While content may differ, MOOCs provide access to instructors all over the world by connecting learners through technology, allowing participants to learn wherever they are and whenever they choose. As they discuss, Olds and Robertson’s MOOC has an especially global focus.
Q: Recently, people have been paying increasing attention to MOOCs. You also have a blog, GlobalHigherEd that explores the many aspects of MOOCs. What do you feel is the next step or direction for MOOCs in 2014-15?
Kris Olds
Olds: First, I think we’ll be seeing a more realistic discussion about what MOOCs are good and not good for. They are not the solution to the many fiscal and access challenges some had hoped they would be, and yet MOOCs are serving a wide array of expected and unexpected roles in, for example, the transformation of professional development, alumni relations and personal enrichment.
Q: You are the first professor from an international institution to partner with UW–Madison on a pilot MOOC. How has your partnership created new insights or questions?
Robertson: The University of Bristol has, over the years, had a strong engagement with UW–Madison via the World Universities Network. And in fact that is when Kris and I first came together to collaborate on mapping and making sense of dramatic changes taking place in universities as a result of global, regional and national processes. This previous history has been hugely beneficial to working together on this project as we have developed a way of working over distances — through Skype calls, phone calls, sketching out ideas and moving them backward and forward — which also means that we trust each other’s judgment.

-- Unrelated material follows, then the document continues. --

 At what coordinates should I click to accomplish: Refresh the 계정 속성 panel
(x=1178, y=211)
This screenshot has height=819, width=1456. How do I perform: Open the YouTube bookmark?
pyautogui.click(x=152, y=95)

Q: What has been the most challenging or surprising part of creating and delivering a MOOC?
Susan Robertson
Robertson: Perhaps the most challenging, but also most engaging and stimulating for me, is to develop a way of engaging with the students from around the world in an accessible way, but which has a strong sense of the research and scholarship that is informing our analyses. The other has been to try and imagine the student’s journey through the ideas, and how to build from one week to the next. Now that is not a new idea when teaching students. That is what a great course does. But we have to put a great deal of thought into the range of exercises that will engage students who themselves will very likely range too in how much they want to put into their learning experience with us.

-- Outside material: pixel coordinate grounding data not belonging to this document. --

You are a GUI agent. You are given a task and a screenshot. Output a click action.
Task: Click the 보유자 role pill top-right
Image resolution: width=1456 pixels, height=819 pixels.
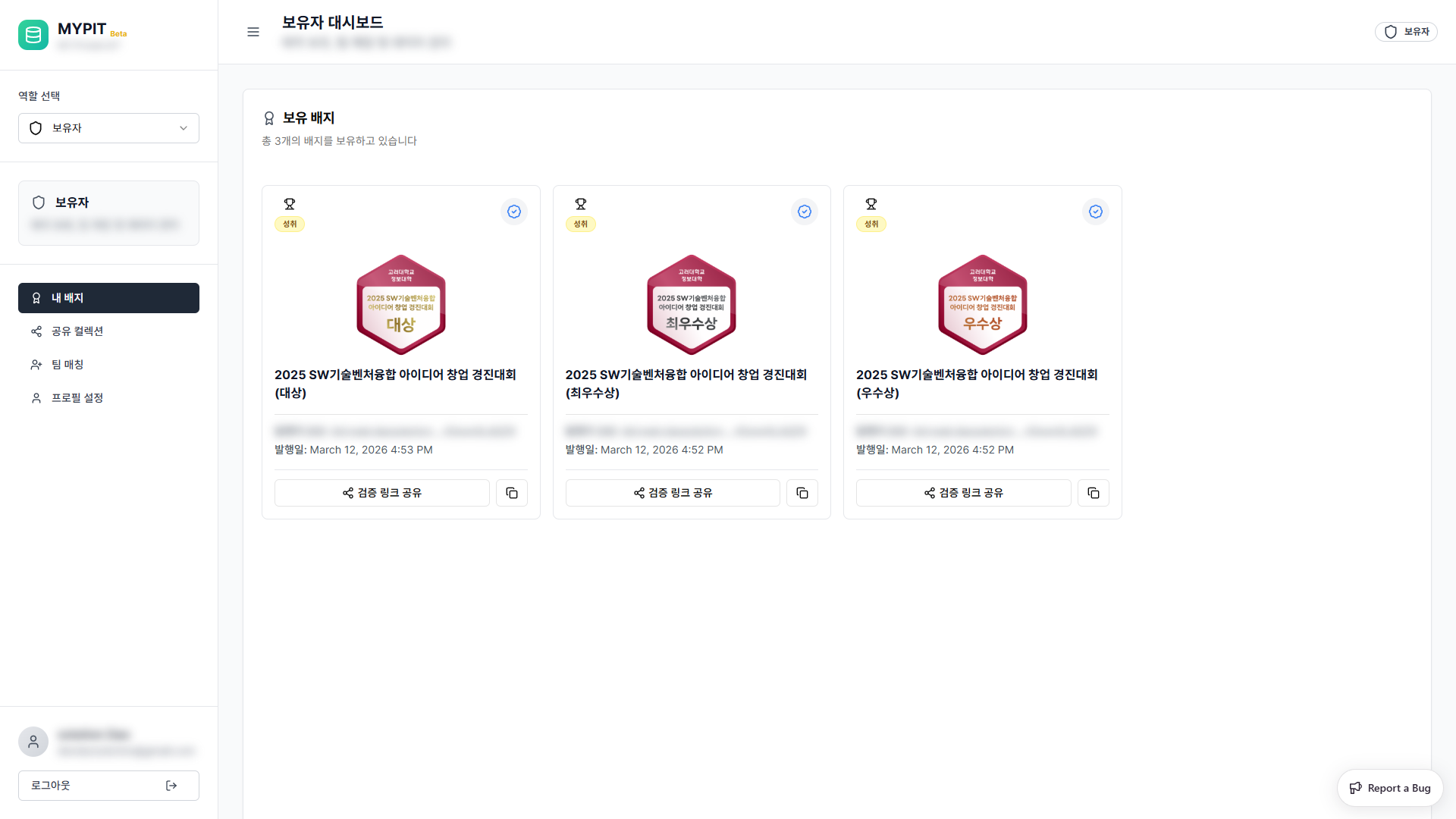click(x=1406, y=32)
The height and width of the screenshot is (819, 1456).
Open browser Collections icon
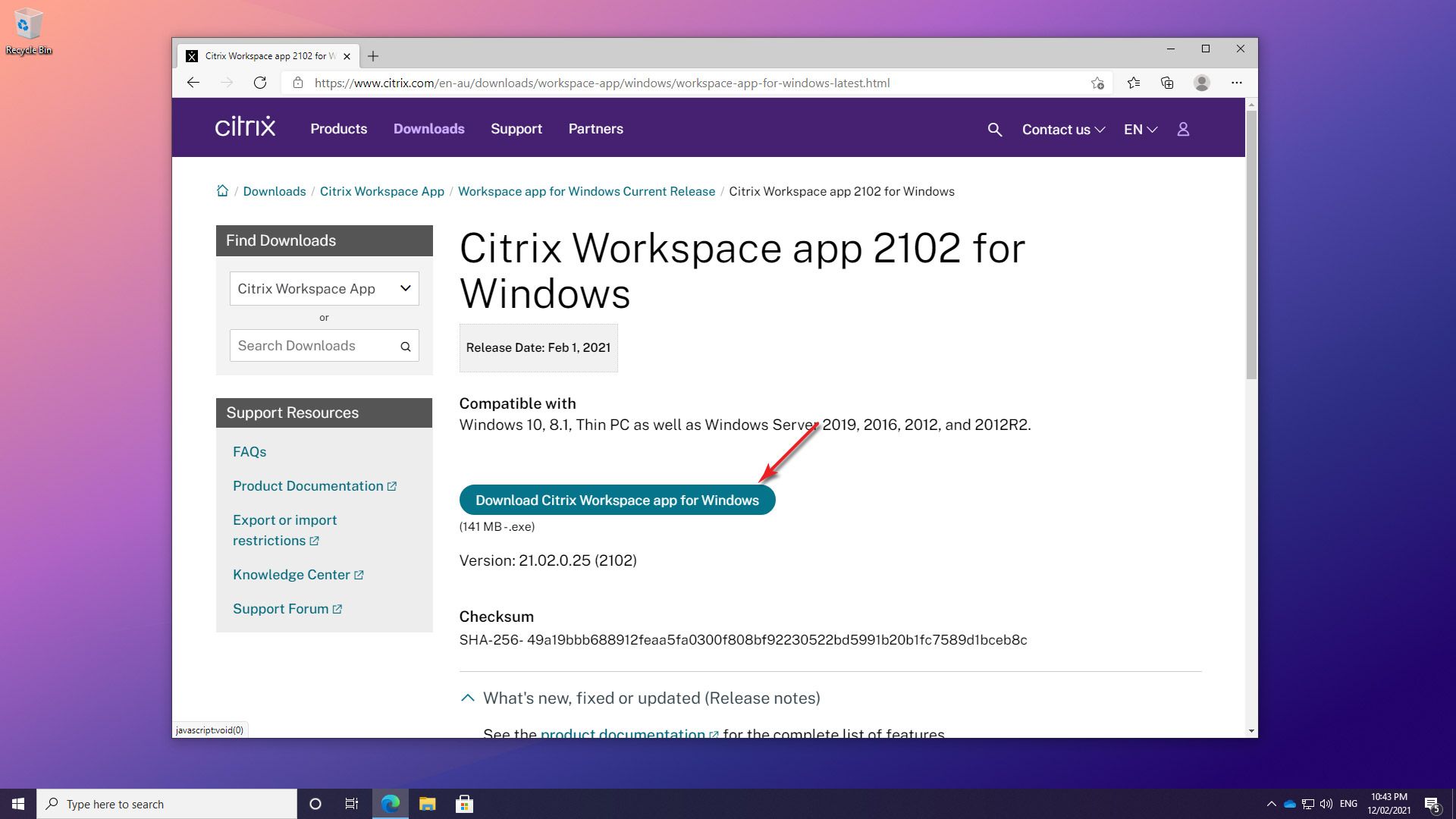(1167, 83)
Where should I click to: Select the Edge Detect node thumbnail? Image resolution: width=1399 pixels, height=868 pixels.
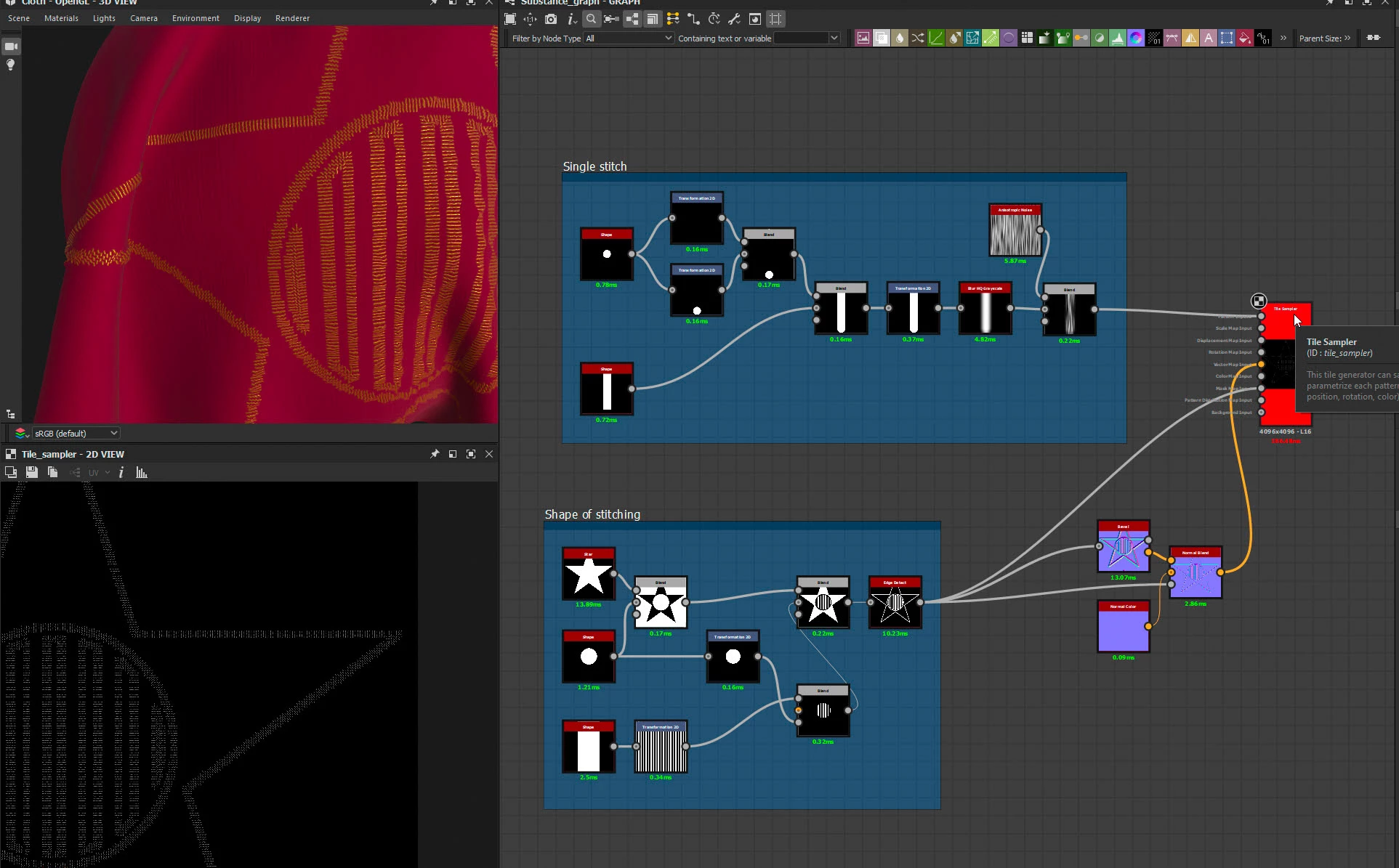tap(895, 604)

Olds: We made a decision, from the start, to create the content from scratch. The positive aspect of this decision is that what you see reflects purpose-built content — not some transformed old lecture notes or slides for the digital era. We wanted to see what we could create that is ideal for this platform.
Q: What do you hope that participants take away from your MOOC?
Robertson: We hope that the students will take away a truckload of questions that they did not have when they started, and that they have been on a ride that has been stimulating, provocative, has sometimes tested their comfort zones, and that they think differently about the trends and issues at stake. So much is changing in the higher education sector that deserves a wider and more global discussion and debate. The students insights will matter, and their voices are more likely to be heard, when they can bring with them a more informed view.